**EXTRACTO PARA LEER:**
>>>

Juventud sin juventud es, ante todo, una película imposible. El fantástico director Francis Ford Coppola vuelve a pecar de megalómano al intentar llevar a la pantalla una narración sencillamente inabarcable para el séptimo arte. Si bien la historia parece atractiva en su núcleo, el film termina siendo una aventura desmedida, compleja y ambiciosa en el peor de los sentidos.
Comenzamos en la Rumania de 1938 cuando el anciano Dominic -Tim Roth-, un estudioso de las lenguas de la humanidad, es alcanzado por un rayo. Su cuerpo yace carbonizado en las calles de Bucarest y, sin embargo, no muere. Lo internan, lo cuidan y sorprende a sus médicos al demostrar una recuperación de ciencia ficción: no sólo por la velocidad sino porque este hombre de setenta años rejuvenece hasta parecer un adulto de sólo 35. Pero esto es simplemente el inicio de una mejora impensada, ya que Dominic demuestra además tener conocimientos increíbles en todas las materias del saber humano, desde idiomas hasta ciencias.

<<<

**DATOS PROPORCIONADOS:**
>>>

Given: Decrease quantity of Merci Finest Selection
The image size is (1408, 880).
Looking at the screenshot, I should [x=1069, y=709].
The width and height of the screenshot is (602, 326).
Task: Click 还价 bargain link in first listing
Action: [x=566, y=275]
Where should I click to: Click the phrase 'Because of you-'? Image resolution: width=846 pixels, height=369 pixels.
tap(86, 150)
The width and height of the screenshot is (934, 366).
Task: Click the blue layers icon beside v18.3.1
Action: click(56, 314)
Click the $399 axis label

<<<

**SOBRE ESTA TAREA:** Reescriba el pasaje de la reseña sobre Juventud sin juventud que comienza en "Comenzamos en la" y termina en "idiomas hasta ciencias.", cambiando "Bucarest" por "Cluj".

**RESPUESTA AL PROBLEMA:**
Comenzamos en la Rumania de 1938 cuando el anciano Dominic -Tim Roth-, un estudioso de las lenguas de la humanidad, es alcanzado por un rayo. Su cuerpo yace carbonizado en las calles de Cluj y, sin embargo, no muere. Lo internan, lo cuidan y sorprende a sus médicos al demostrar una recuperación de ciencia ficción: no sólo por la velocidad sino porque este hombre de setenta años rejuvenece hasta parecer un adulto de sólo 35. Pero esto es simplemente el inicio de una mejora impensada, ya que Dominic demuestra además tener conocimientos increíbles en todas las materias del saber humano, desde idiomas hasta ciencias.